» **What you will do**
Would you transcribe the records below from the line with "This screenshot has height=816, width=463." to the line with "Task: Click the", ends included, exactly and with nothing more, leaving the pictures out?

» **Data section**

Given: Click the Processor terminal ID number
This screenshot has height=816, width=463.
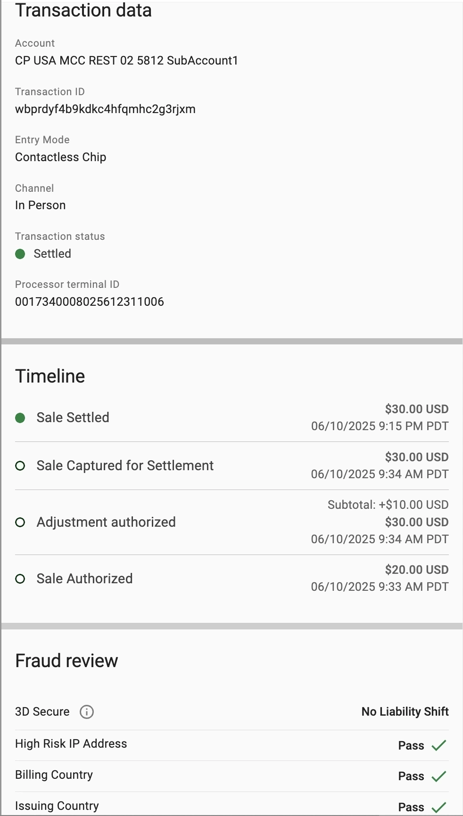Looking at the screenshot, I should click(x=90, y=302).
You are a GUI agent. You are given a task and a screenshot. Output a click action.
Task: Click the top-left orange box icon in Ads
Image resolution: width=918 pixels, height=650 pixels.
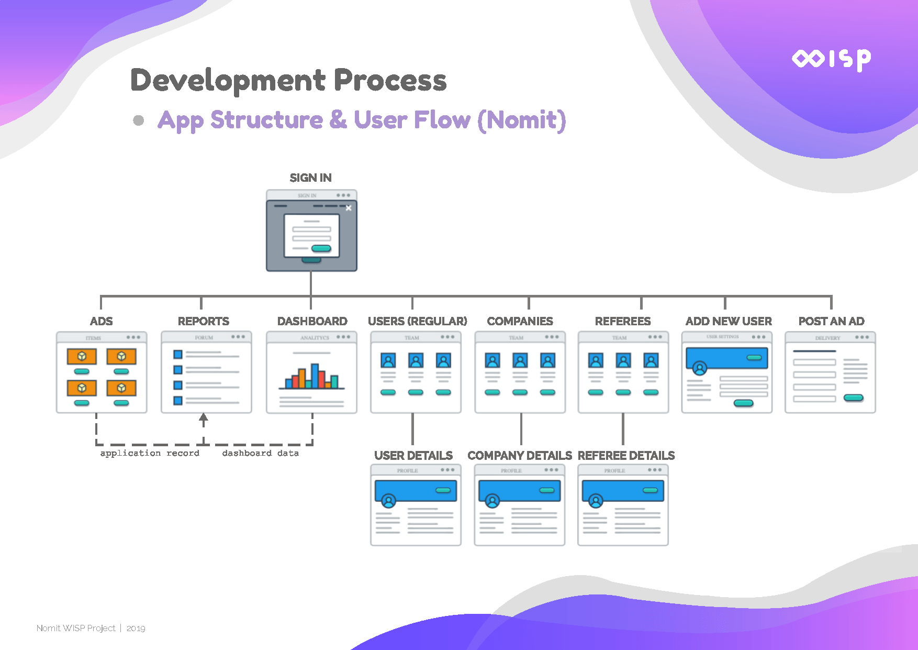click(x=82, y=357)
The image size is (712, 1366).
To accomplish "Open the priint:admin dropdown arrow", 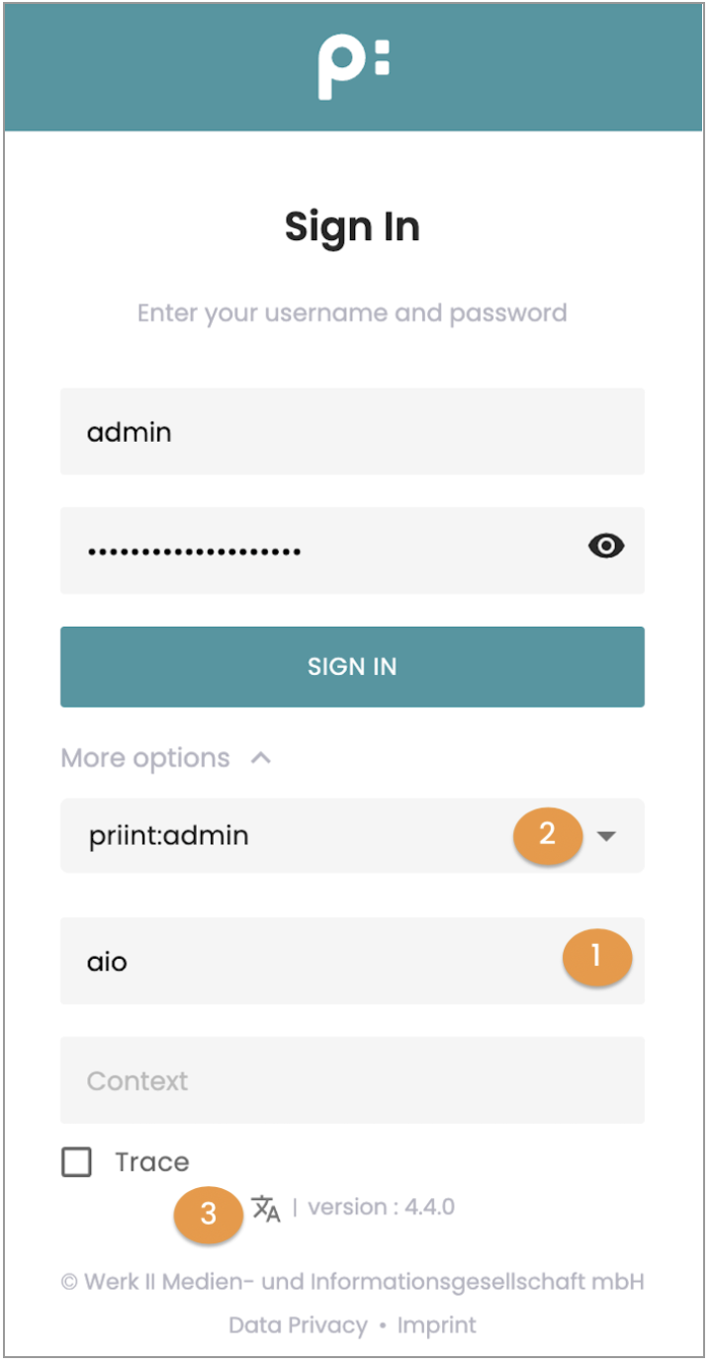I will click(x=606, y=836).
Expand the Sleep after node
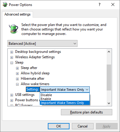This screenshot has width=120, height=132. 17,68
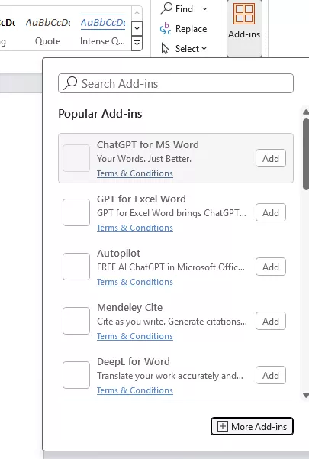Move to the next row of Styles gallery
Screen dimensions: 309x459
(137, 29)
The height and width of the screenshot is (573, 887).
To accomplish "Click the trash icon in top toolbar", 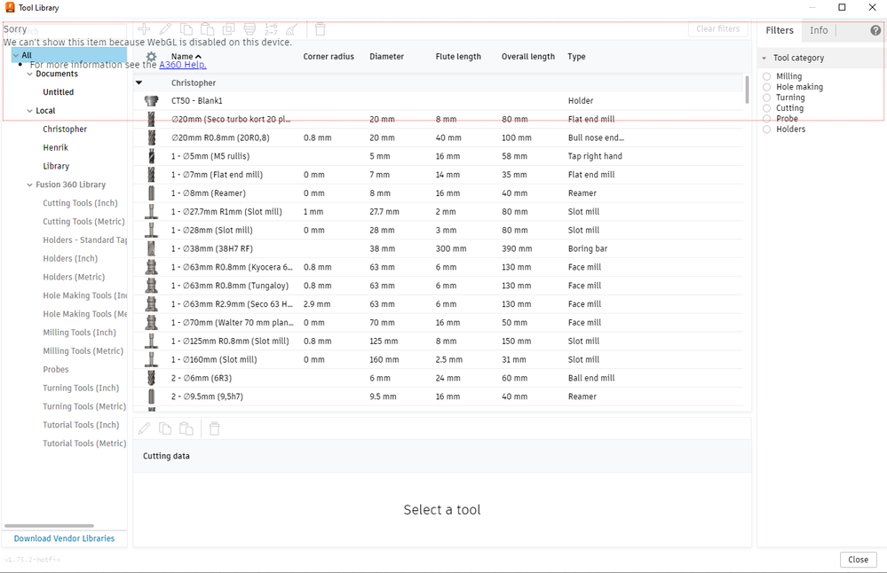I will (321, 28).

» **Exercise output**
This screenshot has height=816, width=463.
Looking at the screenshot, I should click(x=90, y=302).
You are a GUI agent. You are given a task and a screenshot. Output a click action.
Task: Click the top-left orange box icon in Ads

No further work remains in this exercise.